Records contained in a dataset
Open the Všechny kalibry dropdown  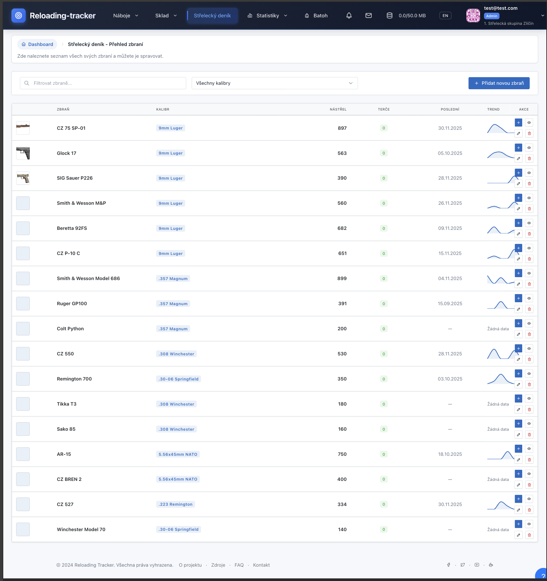coord(274,83)
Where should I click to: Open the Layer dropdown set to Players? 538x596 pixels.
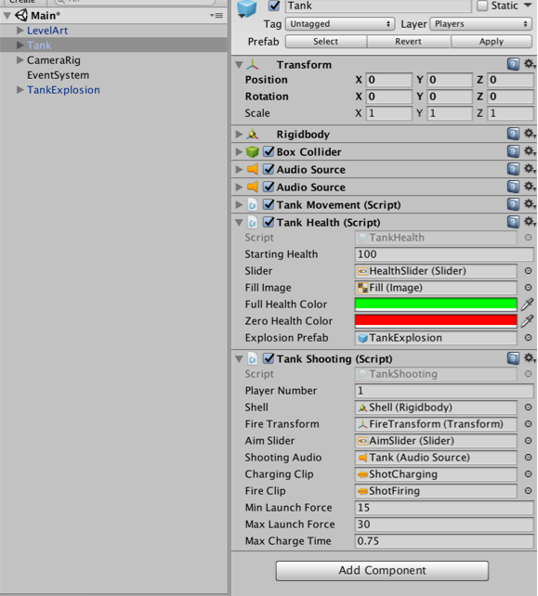pos(481,24)
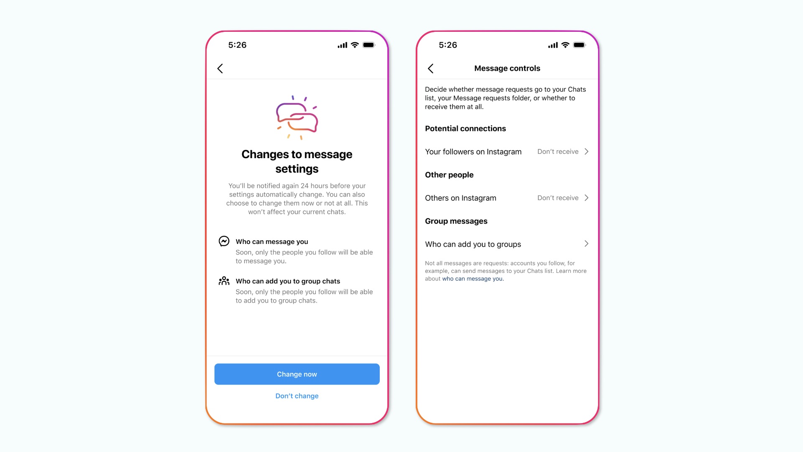The width and height of the screenshot is (803, 452).
Task: Click the Don't change link
Action: click(297, 396)
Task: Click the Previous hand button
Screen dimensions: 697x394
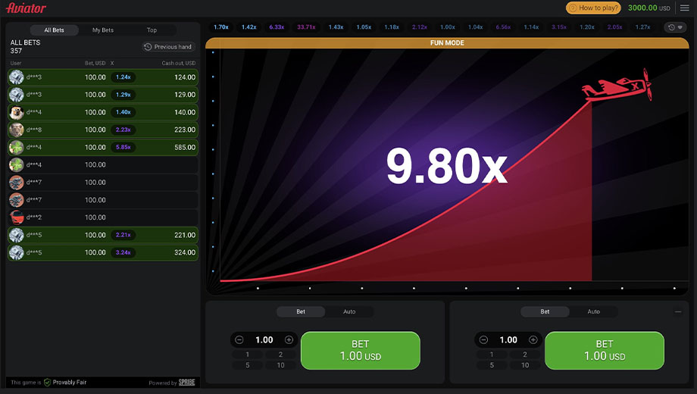Action: (x=168, y=47)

Work to be completed
Please copy the lines above exactly, starting at the line that holds "Where should I" and ending at the line that holds "Task: Click the Previous hand button"; include both, but no pictures.

Response to this exercise
Where should I click to: Open the Layer dropdown set to Players? 538x596 pixels.
pos(481,24)
The width and height of the screenshot is (803, 452).
Task: Click the Don't change link
Action: click(297, 396)
Task: Click the Previous hand button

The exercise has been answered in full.